Form 10-Q for the Quarterly Period Ended March 31, 2019
Note 4. Discontinued Operations and Business Dispositions, page 20
2. We note that the $75 million fair value adjustment to your investment in Venator appears material to your results of operations. Please tell us what consideration was given to providing the disclosures required by Rule 4-08(g) of Regulation S-X for this investment. In this regard, we believe that the income test set forth in Rule 1-02(w) should be computed using as the numerator the change in the fair value reflected in your income statement rather than the equity in earnings of the investee.
Companies Response:
In response to the Staffs comment, we performed the interim analysis for the three months ended March 31, 2019 using the guidance provided by Rule 10-01(b)(1). We acknowledge the Staffs comment regarding the assessment required by Rule 4-08(g) and note that for annual filings the guidance around the numerator is clear in accordance with Financial Reporting Manual (FRM) section 2435. We further note that the guidance around the numerator for the annual test is not clearly linked to the guidance provided for interim assessments under Rule 10-01(b)(1) as noted in FRM section 2420.7. Notwithstanding, we acknowledge the Staffs comment that the annual and interim guidance should be linked, and for future interim filings commencing with the six months ended June 30, 2019 we will utilize the change in fair value of our investment in Venator as the numerator for the income test.
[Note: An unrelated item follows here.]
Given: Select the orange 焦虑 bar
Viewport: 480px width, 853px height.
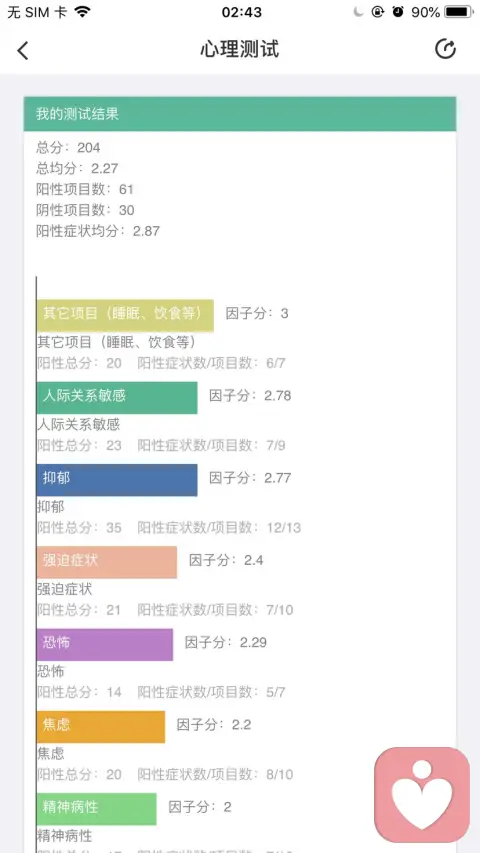Looking at the screenshot, I should (x=101, y=726).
None of the significance tests, including the income test using the change in fair value of our investment in Venator as the numerator, were met for the six months ended June 30, 2019. Using the change in fair value of our investment in Venator as the numerator, the income test would have been met for the three months ended March 31, 2019. We determined that the summarized income statement information for Venator for the three months ended March 31, 2019 was neither meaningful nor material to our condensed consolidated financial statements. For the three months ended March 31, 2018, Venator was consolidated in our condensed consolidated financial statements.
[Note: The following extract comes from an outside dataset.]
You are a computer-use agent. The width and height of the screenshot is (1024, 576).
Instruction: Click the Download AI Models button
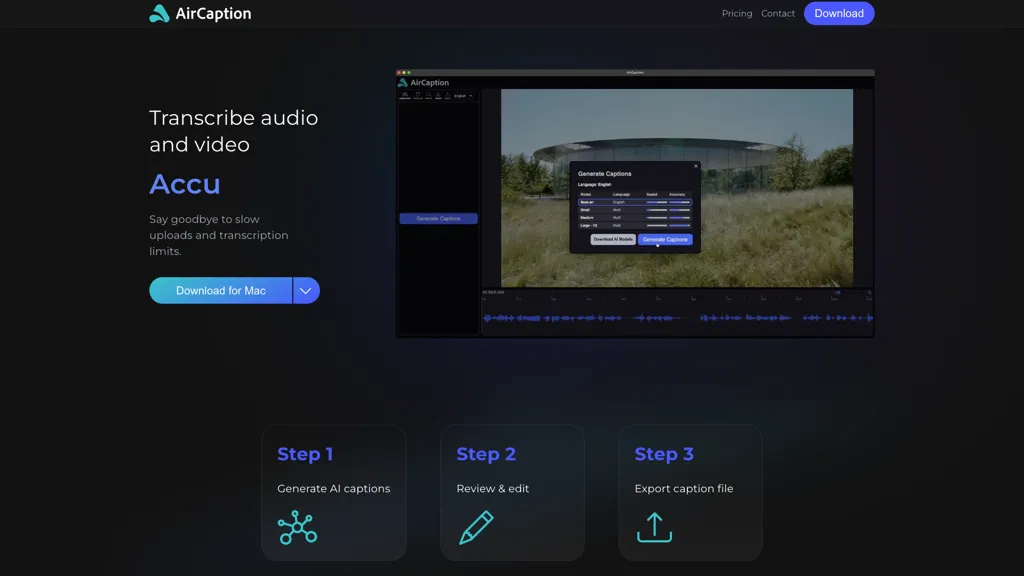pos(613,239)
As noted, we account for our remaining investment in Venator as an equity method investment using the fair value option. We adjust our investment in Venator to market at the end of every month using the closing market value of Venator at the closest trading day to the end of the month. Venators stock price is subject to volatility, which impacts the results of the significant subsidiary test from quarter to quarter. Our investment value in Venator is based solely on the market price at the end of each month with no regard to any of the financial metrics that are required by the summarized disclosures. We believe that the fair market value adjustment amount disclosed on the face of our financial statements and discussed in Note 4. Business Dispositions to our condensed consolidated financial statements provides the best information to users of our financial statements.
We also note that Venator is a publicly traded company, and all relevant financial information is readily available in its filings with the SEC on a quarterly basis. We will continue to utilize the change in fair value of our investment in Venator as the numerator for the income test for future filings. As such, in the periods where a significance test is met, we will assess if the required disclosure becomes meaningful to our consolidated financial statements.
If you have any questions regarding this matter, please feel free to contact the undersigned at (281) 719-6494.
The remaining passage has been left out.